## WORK REQUIRED
Reproduce the lines below exactly, starting at the one containing "Where should I click to: View the side" and stopping at the final line.

Entries taken from a collection
++++

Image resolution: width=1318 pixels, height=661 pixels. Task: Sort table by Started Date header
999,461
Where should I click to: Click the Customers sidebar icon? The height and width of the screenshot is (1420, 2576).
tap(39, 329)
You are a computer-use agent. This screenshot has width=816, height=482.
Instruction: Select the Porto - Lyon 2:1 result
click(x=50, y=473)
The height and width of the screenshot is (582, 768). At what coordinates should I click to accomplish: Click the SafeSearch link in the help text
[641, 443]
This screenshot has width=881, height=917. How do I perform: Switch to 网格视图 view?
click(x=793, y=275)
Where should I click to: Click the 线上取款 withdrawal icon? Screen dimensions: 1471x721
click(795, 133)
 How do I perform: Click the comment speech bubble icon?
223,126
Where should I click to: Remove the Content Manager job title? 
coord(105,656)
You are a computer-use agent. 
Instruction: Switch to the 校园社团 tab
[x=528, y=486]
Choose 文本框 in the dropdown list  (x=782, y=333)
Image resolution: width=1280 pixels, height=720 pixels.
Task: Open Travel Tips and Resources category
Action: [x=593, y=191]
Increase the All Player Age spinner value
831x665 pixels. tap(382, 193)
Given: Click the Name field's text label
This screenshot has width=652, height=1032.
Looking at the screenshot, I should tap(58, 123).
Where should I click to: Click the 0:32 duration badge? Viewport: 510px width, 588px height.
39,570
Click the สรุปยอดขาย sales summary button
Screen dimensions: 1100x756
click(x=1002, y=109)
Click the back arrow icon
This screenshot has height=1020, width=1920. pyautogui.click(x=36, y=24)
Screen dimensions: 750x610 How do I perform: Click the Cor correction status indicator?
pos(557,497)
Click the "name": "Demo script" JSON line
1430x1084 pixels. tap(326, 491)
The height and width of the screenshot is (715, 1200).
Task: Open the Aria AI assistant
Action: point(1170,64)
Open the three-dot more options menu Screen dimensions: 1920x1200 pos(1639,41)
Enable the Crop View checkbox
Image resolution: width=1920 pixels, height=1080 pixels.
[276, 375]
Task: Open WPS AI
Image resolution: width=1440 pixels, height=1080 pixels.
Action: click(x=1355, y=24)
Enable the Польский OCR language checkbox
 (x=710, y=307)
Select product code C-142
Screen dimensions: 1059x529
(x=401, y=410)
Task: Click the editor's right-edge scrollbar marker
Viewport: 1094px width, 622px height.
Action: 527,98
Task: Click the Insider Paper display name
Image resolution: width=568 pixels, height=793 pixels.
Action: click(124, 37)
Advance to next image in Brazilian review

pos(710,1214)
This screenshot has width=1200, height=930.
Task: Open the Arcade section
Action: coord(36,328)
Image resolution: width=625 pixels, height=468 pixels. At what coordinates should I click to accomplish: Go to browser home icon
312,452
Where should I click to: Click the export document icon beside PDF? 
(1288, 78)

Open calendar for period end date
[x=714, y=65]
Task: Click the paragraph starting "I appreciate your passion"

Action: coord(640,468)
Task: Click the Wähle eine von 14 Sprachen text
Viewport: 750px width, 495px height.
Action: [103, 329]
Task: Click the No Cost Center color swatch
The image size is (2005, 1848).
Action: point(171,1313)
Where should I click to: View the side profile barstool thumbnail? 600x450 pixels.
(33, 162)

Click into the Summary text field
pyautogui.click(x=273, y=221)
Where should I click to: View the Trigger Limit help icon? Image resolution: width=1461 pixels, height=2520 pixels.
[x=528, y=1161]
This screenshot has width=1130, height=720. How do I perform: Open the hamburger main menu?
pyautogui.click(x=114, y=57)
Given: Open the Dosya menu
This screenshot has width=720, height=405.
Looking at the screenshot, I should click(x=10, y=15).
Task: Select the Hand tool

++++

## TASK RESPONSE
Where should I click to: View the side profile barstool thumbnail? 600x450 pixels.
(33, 162)

Click into the Summary text field
pyautogui.click(x=273, y=221)
Where should I click to: View the Trigger Limit help icon? Image resolution: width=1461 pixels, height=2520 pixels.
[x=528, y=1161]
This screenshot has width=1130, height=720. How do I perform: Open the hamburger main menu?
pyautogui.click(x=114, y=57)
Given: Open the Dosya menu
This screenshot has width=720, height=405.
Looking at the screenshot, I should click(x=10, y=15).
Task: Select the Hand tool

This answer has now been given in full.